> _DOCUMENT EXCERPT_
Features:
necrotrophic endoparasites of vascular plants and other straminopiles; cause hyptertropy and hyperplasia.
Produce multinucleate, unwalled protoplasts often defined as plasmodia; actually they are plasmodia-like and differ from true plasmodia in that they do no move, can not phagocytize food materials, and are always intracellular.
Primary plasmodium produces thin-walled zoosporangia; zoospores are anteriorly biflagellate with flagella whiplash and of unequal size
Secondary plasmodium produces thick-walled resting spores.
Causative agent of clubroot of cabbage and other brassicaceous crops, powdery scab of potato, crook root of watercress, and rhizomania of sugar beet (pathogen is associated with a virus); also some species serve as vectors for viruses of crops including barley, wheat, potatoes, and water cress.
Cell wall: supposedly chitinous
Link to an excellent web page:
http://www.plantbio.ohiou.edu/pbc/plasmos/home.htm
Life cycle: see diagram in handout which is from following web page:
http://www.plantbio.ohiou.edu/pbc/plasmos/cycles.htm
Hyphochytridiomycota
Features: a poorly known group
Zoospores anteriorly uniflagellate, flagellum tinsel.
Zoospores lack a side body complex, microbodies, and lipids but have ribosomes that are aggregated around the nucleus.
Cell wall contains both chitin and cellulose.

> _ASSIGNED TASK_
Continue the notes on zoosporic organisms from their final line. The rows that follow come from a separate source and are unrelated to the notes on zoosporic organisms.

> _ENTRIES PROVIDED_
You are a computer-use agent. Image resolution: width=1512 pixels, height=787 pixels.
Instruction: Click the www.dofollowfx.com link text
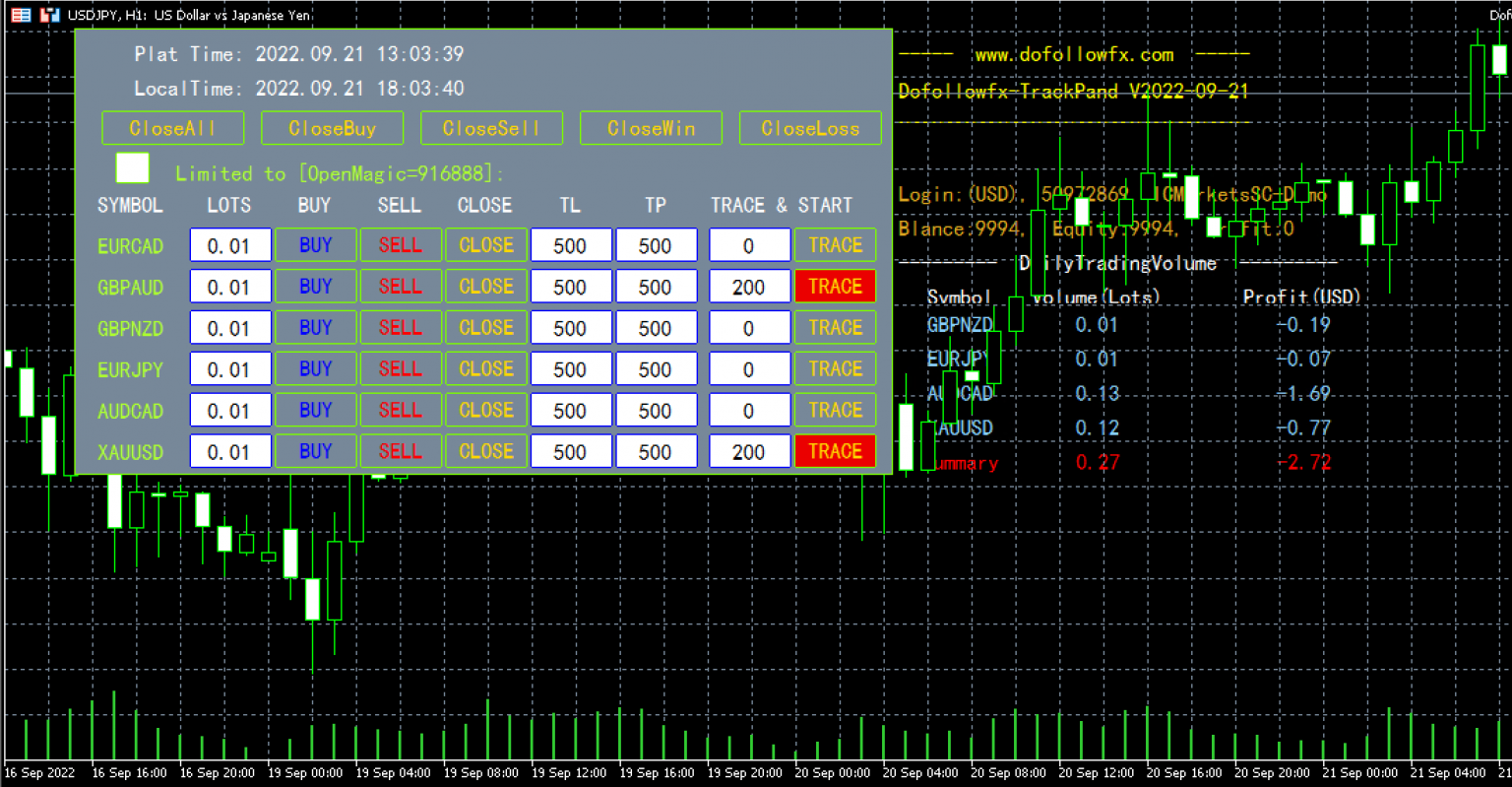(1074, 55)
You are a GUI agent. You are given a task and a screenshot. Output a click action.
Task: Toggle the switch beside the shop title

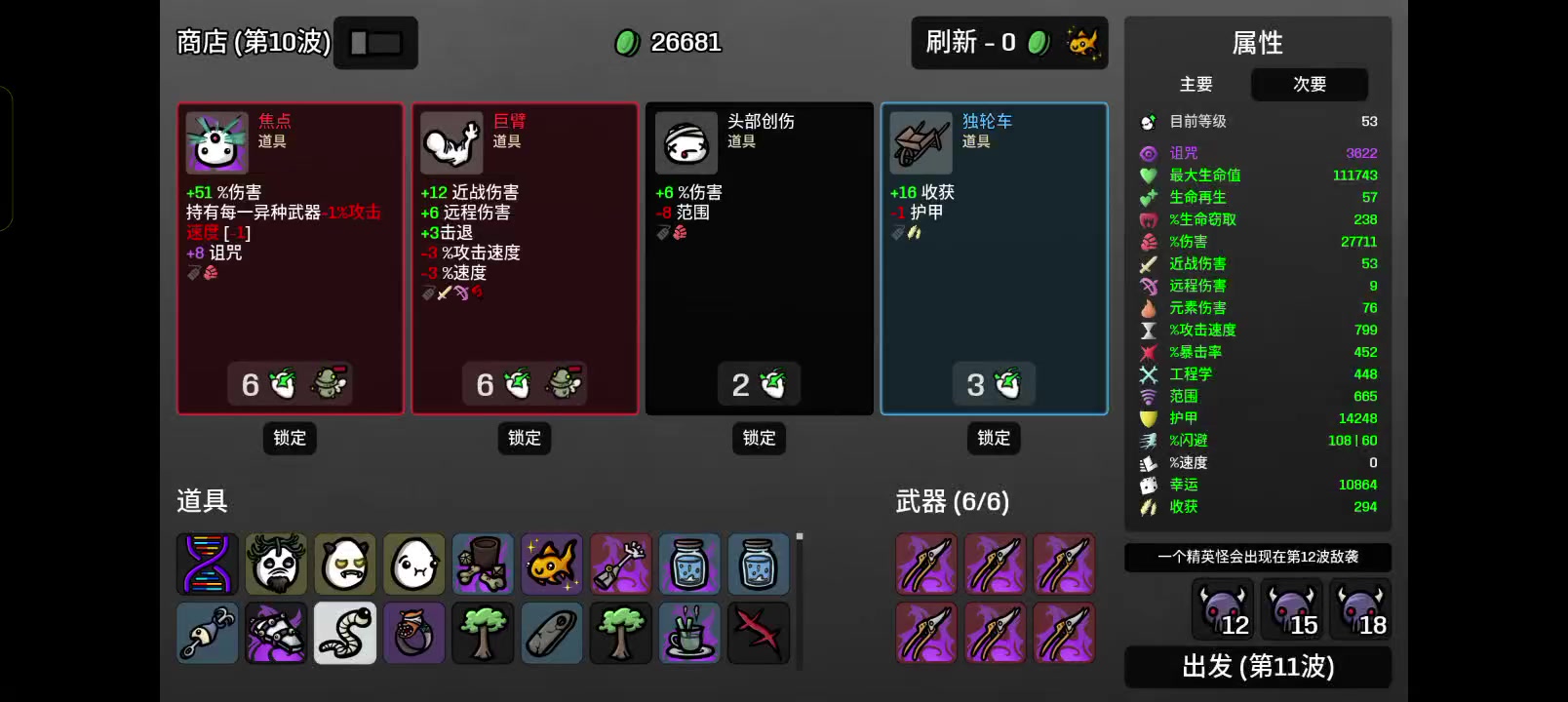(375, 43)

> _RESULT OF THIS EXERCISE_
Species occur in soil, fresh water, marine habitats, and as hyperparasites on the oospores of Oomycetes and the zygospores of endomycorrhizal fungi.
Labyrinthulomycota
Features:
Presences of an ectoplasmic network of branched, anastomsing, wall-less filaments produced by cells with a specialized cell surface organelle, known as a bothrosome or sagenogen (see Figure 25-2, pg. 746 of your textbook).
Zoospores, when produced, are laterally biflagellate, longer anterior one is tinsel, shorter whiplash is directed posterior.
Found in estuarine and nearshore habitats where they are associated with the leaves of vascular plants, algae, and organic debris
Phylogeny is subject of the PhD thesis of Celest Leander (graduate of HSU; degree in animal physiology but got interested in fungi and is now getting her PhD in mycology under David Porter at the University of Georgia).